Article Text
Abstract
Aims Stoke Mandeville Hospital is a district general hospital within Buckinghamshire Healthcare NHS Trust in Aylesbury, Buckinghamshire.
The initial COVID-19 pandemic quickly showed that the Trust’s understanding of its medical workforce deployment was suboptimal. With doctors redeployed from other services, increased sickness and COVID-19 self-isolation, current manual rostering proved insufficient. Trainees reported that unequal deployment was impacting their workload and morale. eRostering was proposed as a solution.
Methods The software chosen (HealthRota) was previously reviewed by the Trust’s Junior Doctors’ Forum. The solution offered limited contractual tie-in at low cost, so was approved by the Trust and rolled out quickly to support the COVID-19 response. The initial ‘back end’ rollout of medical on-call rotas and supplementary departments was completed in three days. Within two weeks, all end users had logins to view their rotas and the availability of the wider medical team.

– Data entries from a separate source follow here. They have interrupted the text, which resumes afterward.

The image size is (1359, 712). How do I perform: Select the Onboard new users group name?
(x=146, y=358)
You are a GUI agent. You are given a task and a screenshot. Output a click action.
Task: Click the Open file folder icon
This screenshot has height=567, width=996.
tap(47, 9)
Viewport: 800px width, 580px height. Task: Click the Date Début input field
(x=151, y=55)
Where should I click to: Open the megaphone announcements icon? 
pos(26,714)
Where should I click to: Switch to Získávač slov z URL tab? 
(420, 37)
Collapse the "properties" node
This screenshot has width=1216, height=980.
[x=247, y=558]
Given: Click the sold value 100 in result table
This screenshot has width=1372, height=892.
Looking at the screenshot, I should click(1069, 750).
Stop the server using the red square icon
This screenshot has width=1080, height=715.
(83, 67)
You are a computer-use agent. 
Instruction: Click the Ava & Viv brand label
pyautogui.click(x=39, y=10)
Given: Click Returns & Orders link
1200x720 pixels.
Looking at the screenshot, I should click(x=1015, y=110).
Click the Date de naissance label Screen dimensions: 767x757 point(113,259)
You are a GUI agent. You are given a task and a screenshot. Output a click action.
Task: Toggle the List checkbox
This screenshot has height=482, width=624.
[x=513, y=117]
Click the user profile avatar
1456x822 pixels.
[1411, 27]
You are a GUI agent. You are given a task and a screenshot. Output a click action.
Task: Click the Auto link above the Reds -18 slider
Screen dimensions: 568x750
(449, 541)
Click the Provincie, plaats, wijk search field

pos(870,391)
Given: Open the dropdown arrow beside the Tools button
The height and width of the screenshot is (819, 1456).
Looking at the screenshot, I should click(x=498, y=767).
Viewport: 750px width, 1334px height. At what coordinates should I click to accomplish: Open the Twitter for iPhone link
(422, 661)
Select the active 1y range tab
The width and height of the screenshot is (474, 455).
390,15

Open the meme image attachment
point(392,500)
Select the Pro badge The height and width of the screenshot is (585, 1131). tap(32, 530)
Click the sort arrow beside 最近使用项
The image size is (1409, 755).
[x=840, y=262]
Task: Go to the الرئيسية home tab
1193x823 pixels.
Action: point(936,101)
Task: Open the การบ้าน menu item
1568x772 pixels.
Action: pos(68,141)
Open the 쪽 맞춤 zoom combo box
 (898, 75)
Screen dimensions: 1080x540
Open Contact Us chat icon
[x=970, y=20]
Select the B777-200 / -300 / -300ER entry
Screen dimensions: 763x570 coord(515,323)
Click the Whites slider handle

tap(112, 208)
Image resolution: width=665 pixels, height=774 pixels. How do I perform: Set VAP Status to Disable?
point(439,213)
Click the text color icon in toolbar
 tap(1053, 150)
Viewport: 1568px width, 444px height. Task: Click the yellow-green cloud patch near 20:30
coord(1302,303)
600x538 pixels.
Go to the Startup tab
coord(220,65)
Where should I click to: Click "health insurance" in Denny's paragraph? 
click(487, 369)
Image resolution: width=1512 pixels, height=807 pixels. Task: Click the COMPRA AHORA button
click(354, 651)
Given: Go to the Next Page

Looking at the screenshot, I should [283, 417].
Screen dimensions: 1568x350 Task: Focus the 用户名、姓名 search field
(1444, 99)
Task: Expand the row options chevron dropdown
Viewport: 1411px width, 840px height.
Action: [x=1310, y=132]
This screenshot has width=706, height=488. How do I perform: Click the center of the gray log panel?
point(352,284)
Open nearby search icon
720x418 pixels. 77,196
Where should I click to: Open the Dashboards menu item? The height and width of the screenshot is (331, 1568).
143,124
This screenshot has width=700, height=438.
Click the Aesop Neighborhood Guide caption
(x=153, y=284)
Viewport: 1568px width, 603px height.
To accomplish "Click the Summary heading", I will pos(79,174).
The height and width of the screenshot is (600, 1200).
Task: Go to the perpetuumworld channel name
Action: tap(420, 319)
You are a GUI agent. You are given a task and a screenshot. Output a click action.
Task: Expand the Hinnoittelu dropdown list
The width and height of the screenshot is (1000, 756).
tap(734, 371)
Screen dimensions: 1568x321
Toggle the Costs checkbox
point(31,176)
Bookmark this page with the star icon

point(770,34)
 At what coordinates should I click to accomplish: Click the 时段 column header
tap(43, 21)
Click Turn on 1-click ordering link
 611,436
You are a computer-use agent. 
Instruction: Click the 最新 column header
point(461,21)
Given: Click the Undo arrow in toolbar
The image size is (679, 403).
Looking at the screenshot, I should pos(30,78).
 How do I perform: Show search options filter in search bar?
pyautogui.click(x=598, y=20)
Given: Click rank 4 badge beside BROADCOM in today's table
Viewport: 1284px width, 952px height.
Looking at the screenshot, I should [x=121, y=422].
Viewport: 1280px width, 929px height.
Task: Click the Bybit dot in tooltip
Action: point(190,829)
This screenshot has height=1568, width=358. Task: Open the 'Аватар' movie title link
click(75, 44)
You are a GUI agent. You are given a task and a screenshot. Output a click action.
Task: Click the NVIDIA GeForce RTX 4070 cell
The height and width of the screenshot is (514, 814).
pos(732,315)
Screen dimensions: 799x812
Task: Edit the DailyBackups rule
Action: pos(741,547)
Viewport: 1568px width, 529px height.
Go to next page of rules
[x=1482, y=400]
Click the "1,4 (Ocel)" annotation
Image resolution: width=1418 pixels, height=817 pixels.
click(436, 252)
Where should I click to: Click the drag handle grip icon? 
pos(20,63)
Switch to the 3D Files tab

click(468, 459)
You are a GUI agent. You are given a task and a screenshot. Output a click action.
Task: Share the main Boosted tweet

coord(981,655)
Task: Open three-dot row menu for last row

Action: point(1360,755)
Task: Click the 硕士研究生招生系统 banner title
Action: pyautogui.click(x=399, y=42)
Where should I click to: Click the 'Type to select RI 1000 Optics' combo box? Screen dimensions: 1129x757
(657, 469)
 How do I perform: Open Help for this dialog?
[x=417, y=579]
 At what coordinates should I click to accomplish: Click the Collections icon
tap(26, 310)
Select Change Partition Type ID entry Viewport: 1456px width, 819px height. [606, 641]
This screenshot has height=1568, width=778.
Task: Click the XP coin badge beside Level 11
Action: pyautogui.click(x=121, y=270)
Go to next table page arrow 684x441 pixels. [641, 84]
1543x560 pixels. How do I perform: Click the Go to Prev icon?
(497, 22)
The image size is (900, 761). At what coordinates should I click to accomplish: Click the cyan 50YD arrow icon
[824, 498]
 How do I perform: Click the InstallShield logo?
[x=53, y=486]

Results The solution’s effectiveness was determined by feedback from the rota coordinators and questionnaires from clinicians. Within a month of launch, 95% of junior doctors had used the software and 60% had used the mobile application. Their reported understanding of colleagues’ deployment was significantly improved. Rota coordinators supported the change, reporting a greater overview of staffing and lower dependency on locums.
Conclusions
eRostering can be implemented at pace and efficiency does not mean a reduction in quality of the eventual solution, especially if there is early stakeholder engagement.
The rapid, successful deployment of eRostering software during the COVID-19 pandemic shows how an agile healthcare organisation can act decisively to implement new IT solutions faster than previously thought possible.
eRostering saves time, but to benefit fully rota coordinators need to adjust deployment on a daily basis and must be adequately resourced.